Am folgenden Tag kam er wieder 10 Minuten später als erwartet.

„Guck mal, Mama. Darf ich das auch in unsere Mülltonne tun?“

Er hob eine alte Bäckereitüte hoch, in der er Zigarettenschachteln, Kronkorken und Kaugummipapierchen gesammelt hatte. Gemeinsam trennten wir die Dinge nach Müllsorte und stopften alles in die dazugehörige Mülltonne. Beim Händewaschen bat ich ihn erneut, nicht jeden Müll aufzuheben.

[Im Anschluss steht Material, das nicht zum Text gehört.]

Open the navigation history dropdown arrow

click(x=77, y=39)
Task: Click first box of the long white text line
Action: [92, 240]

„Ich hab extra nur die Sachen aufgehoben, die noch keiner im Mund hatte. Also so Zigarettendinger, Flaschen und so.“

Ich seufzte leise in mich rein. Vermutlich kann ich gar nicht alle Individualitäten ausschließen, die meinen Sohn nicht doch noch eine Lücke finden lassen, um weiter Müll zusammeln. Und tatsächlich kam er am folgenden Tag wieder mit einer kleinen Müllsammlung nach Hause, trennte die Sachen in der Einfahrt und warf sie in die passenden Tonnen.

Heute habe ich ihm eine kleine 5 Liter Mülltüte in den Ranzen getan. Und Handschuhe. Damit er für’s nächste Mal, wenn er alleine heimgeht, gerüstet ist und nicht alles in der Hand halten muss.

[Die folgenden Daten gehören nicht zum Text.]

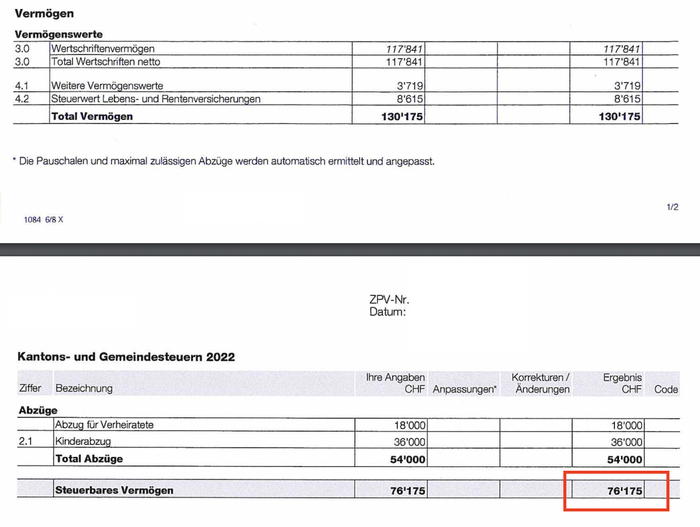Click the Pauschalen footnote text
Screen dimensions: 700x527
click(225, 160)
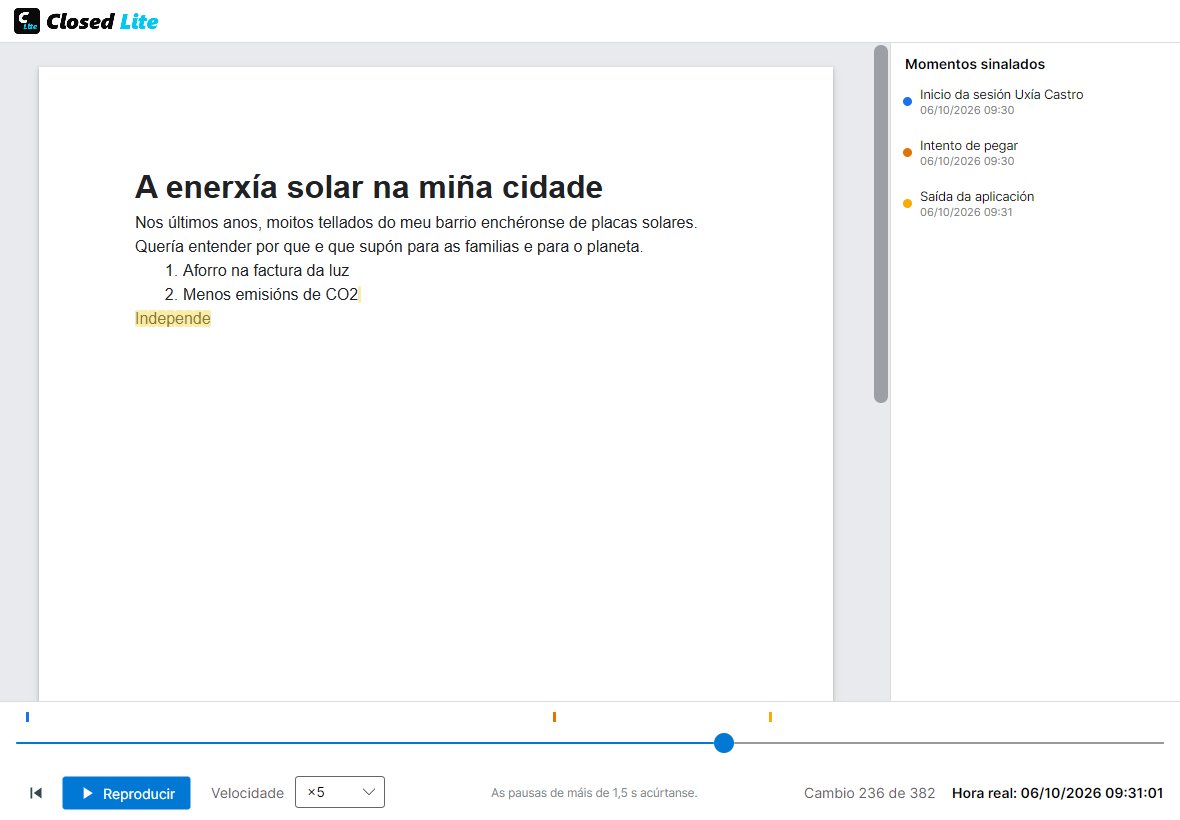Select the Saída da aplicación moment
Image resolution: width=1180 pixels, height=820 pixels.
pos(976,204)
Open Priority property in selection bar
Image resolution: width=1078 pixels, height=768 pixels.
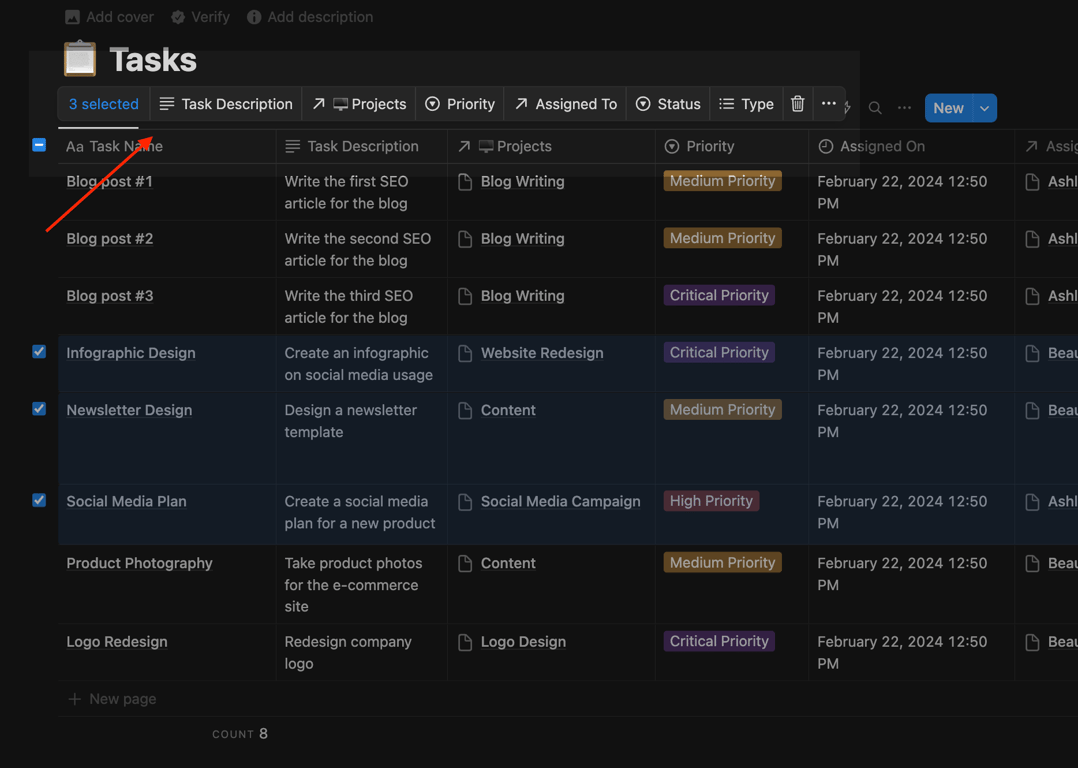460,104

Ja, ich schwanke zwischen Ekel und Entzücken. Noch sieht er diese Dinge: Hecken, die sich verfärben; Straßenschilder mit unterschiedlichen Schrifttypen; achtlos weggeworfener Müll in allen Ecken. Jetzt hat er ein Bewusstsein dafür. Jetzt bückt er sich freiwillig und hebt den Müll anderer Leute auf. Wie soll ein verantwortungsbewusster junger Mensch aus ihm werden, wenn ich ihm dies nun verbieten würde? Wenn ich sagen würde: Lass liegen!

Also Mülltüte, Handschuhe und gründliches Händewaschen. Jeden Tag überrascht er mich ein bisschen mehr, zeigt mir Dinge, die ich lange vergessen habe oder lehrt mich Neues, für das ich den Blick verloren habe. Kinder erweitern den eigenen Horizont auf eine ganz wundersame Weise. Wir sollten uns dieses Geschenks viel öfter bewusst sein.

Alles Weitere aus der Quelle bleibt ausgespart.